* **Your assignment**:
Set down, please, without alteration, the lines of the entries below from the first through the one containing "Screen dimensions: 1440x680".

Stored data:
===============

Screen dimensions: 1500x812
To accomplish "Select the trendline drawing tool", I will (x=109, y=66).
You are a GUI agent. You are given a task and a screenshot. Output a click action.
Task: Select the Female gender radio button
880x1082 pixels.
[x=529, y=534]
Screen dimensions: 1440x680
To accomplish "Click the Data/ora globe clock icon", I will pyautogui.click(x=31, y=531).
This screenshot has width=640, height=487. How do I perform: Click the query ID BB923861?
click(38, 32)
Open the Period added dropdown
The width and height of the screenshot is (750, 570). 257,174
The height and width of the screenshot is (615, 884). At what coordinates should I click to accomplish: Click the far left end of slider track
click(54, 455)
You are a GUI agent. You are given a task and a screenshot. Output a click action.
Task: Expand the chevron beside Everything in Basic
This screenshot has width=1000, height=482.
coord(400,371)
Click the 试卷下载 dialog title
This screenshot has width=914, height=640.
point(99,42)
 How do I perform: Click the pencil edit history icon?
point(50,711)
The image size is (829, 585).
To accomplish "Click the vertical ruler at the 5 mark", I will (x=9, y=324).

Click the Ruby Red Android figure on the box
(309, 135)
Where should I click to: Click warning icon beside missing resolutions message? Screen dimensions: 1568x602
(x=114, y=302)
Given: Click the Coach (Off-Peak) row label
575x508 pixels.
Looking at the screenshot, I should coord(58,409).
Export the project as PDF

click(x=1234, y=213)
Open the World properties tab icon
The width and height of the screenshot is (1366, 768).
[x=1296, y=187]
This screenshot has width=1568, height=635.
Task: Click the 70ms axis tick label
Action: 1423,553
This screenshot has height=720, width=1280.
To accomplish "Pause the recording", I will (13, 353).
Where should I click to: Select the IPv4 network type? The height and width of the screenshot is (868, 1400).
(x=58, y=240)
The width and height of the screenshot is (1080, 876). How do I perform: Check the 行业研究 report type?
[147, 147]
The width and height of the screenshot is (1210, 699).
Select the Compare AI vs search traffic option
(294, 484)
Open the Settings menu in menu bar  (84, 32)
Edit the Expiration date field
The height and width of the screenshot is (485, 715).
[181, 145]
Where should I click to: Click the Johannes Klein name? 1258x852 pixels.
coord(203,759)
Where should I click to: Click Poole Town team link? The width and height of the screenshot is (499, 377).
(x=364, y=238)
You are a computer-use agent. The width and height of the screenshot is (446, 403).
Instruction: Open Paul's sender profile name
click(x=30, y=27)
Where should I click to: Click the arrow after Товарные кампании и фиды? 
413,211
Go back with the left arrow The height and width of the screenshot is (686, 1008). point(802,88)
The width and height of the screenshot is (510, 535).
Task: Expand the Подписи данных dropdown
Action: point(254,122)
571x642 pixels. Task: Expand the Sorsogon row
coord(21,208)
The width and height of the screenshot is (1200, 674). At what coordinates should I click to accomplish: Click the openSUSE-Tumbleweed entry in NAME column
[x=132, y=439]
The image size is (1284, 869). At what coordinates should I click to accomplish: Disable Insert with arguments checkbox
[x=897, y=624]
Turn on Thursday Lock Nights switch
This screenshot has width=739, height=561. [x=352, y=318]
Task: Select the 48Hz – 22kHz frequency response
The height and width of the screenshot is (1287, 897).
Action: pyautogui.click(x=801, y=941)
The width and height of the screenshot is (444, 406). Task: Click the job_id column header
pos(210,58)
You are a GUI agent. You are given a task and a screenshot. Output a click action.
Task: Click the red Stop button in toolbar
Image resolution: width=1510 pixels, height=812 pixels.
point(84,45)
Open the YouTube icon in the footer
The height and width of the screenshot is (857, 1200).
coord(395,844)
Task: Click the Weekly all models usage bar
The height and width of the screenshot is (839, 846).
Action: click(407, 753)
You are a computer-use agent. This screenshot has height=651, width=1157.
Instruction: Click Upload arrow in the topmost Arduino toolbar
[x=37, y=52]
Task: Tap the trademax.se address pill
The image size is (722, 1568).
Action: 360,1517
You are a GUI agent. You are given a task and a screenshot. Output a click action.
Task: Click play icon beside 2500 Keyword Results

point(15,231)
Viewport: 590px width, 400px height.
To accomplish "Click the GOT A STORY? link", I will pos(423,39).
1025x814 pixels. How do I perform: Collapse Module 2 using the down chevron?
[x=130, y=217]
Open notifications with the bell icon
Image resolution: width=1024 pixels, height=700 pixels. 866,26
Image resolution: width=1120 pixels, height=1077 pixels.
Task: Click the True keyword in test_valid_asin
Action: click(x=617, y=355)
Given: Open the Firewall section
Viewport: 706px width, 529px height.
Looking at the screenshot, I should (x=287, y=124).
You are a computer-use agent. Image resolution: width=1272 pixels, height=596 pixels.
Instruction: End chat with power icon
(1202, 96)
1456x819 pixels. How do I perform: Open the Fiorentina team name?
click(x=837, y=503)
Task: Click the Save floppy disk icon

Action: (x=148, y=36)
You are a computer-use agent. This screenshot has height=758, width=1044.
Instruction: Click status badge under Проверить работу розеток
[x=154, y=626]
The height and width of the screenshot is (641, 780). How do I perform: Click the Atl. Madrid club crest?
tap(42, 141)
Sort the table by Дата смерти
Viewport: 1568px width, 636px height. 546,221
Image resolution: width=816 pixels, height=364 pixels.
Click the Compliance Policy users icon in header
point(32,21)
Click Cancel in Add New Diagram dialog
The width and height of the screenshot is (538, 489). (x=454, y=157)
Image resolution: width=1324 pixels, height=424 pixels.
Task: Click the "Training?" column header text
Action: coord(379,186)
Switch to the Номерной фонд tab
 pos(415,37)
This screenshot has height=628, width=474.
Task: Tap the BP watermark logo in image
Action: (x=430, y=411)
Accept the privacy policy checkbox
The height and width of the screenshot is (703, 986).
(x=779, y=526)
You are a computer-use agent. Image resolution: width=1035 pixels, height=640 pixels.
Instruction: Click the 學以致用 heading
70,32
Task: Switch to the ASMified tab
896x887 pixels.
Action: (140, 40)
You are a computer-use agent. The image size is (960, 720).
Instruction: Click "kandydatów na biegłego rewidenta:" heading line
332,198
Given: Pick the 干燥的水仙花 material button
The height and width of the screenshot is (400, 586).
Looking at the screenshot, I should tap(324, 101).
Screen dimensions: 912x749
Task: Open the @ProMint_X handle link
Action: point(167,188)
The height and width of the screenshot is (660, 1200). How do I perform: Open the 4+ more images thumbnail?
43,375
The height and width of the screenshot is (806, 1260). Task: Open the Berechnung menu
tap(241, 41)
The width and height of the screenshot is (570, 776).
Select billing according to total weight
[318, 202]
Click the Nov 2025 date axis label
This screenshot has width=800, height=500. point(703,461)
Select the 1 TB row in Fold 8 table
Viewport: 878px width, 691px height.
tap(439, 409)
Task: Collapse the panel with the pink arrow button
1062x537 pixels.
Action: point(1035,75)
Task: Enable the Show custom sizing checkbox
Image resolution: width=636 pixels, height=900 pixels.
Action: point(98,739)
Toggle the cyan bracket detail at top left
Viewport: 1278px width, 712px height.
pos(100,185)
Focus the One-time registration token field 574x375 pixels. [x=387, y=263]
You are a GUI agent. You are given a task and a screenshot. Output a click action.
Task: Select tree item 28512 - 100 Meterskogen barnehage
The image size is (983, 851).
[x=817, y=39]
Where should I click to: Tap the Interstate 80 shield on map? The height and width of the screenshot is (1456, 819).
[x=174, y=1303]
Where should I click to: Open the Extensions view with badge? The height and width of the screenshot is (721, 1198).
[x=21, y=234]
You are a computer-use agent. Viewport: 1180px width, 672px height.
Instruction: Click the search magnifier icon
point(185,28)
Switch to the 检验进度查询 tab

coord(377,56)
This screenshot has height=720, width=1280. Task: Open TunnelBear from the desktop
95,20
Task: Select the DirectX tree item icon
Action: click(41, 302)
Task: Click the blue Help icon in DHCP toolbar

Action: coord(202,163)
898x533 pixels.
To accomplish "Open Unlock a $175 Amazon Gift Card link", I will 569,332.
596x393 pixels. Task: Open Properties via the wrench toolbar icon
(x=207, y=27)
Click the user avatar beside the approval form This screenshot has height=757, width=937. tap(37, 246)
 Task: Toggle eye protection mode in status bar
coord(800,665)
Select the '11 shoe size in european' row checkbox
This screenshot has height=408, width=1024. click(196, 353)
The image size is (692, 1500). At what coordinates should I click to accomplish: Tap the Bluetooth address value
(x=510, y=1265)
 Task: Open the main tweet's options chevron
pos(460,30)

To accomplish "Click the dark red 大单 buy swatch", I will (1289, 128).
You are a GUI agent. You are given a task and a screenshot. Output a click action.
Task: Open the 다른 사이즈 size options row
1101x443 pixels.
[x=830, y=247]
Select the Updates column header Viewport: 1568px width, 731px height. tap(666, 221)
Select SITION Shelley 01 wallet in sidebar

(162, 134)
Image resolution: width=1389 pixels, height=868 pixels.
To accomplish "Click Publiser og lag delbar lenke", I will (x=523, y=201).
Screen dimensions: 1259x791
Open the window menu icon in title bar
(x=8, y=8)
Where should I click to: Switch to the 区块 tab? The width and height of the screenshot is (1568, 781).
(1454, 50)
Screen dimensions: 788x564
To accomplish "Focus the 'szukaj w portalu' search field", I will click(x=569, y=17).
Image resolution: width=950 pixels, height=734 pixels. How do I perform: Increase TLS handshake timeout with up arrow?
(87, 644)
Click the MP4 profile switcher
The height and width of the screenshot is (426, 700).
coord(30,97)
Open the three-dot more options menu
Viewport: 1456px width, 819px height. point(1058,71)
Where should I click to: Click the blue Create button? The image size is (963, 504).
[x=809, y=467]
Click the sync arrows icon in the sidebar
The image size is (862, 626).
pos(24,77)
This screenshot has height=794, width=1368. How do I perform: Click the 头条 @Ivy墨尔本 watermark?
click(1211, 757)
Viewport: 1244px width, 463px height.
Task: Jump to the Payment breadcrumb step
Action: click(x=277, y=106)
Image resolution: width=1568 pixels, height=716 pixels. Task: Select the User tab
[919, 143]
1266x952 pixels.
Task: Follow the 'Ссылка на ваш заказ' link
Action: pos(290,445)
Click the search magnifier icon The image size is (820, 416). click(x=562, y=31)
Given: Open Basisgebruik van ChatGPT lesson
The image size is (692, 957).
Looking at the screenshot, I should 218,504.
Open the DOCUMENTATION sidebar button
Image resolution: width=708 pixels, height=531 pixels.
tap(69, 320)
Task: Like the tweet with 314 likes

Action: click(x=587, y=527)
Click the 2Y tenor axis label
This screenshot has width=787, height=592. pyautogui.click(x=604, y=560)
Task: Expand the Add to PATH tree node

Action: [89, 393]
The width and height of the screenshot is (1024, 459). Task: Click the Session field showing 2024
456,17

===============

* **Expected output**:
Screen dimensions: 1500x812
To accomplish "Select the trendline drawing tool", I will (x=109, y=66).
You are a GUI agent. You are given a task and a screenshot. Output a click action.
Task: Select the Female gender radio button
880x1082 pixels.
[x=529, y=534]
Screen dimensions: 1440x680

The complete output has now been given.